While most of us think that the T-Rex is the biggest and meanest bully in the planet during the jurassic period, scientists have revealed that even the ferocious dino would have chickened out on seeing a much bigger predator - paleontologists have unearthed fossils of a 30-feet long dinosaur called Siats meekerorum, that could have been at the apex of the food chain 100 million years ago, or about 30 million years earlier before T-Rexes roamed the planet.
Scientists named the four-ton giant meat-eater after the cannibalistic monster lifted from the myths of the Ute Native Americans and after the name of a family donor of Chicago's Field Museum of Natural History. While similar to the looks of a T-Rex, Siats are classified as a carcharodontosaur, differentiated from the former by having three digits and a slender body. According to experts, the Siats' closest relative could be the Giganotosaurus discovered in South America.
The bones of the prehistoric animal were found during an expedition of the museum's team of experts in Utah in 2008. The scientists led by dinosaurs curator Peter Makovicky and then Field Museum fellow Lindsay Zanno excavated the scattered fossils of the Siats from a 98-million old rock in the area Cedar Mountain Formation.
"This thing is gigantic. There's simply nothing even close in this ecosystem to the size of this animal that could've been interpreted as an apex predator," said Zanno, now paleontology director at North Carolina Museum of Natural Sciences, in an interview.
The discovery of the Siats also fills a wide gap in the timeline of dinosaur existence. The feared T-Rex is said to have ruled the lands 60 million years ago, while the Acrocathosaurus, a type of carcharodontosaur, unearthed in 1950, existed 120 million years ago.
The results of the study titled "Neovenatorid theropods are apex predators in the Late Cretaceous of North America" were published in the journal Nature Communications.

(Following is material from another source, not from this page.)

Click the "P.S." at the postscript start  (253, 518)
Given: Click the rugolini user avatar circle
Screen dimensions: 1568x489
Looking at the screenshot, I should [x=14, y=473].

"This is the first evidence that these animals existed in North America. Until a few years ago, these dinosaurs were not known from northern continents, so we thought that the dinosaurs that roamed northern continents were distinct from those that lived on southern ones due to continental drift. As it turns out, finding closely related dinosaurs on multiple continents suggests that these animals were better able to cross barriers like spreading oceans than we previously thought," said Makovicky in a press statement.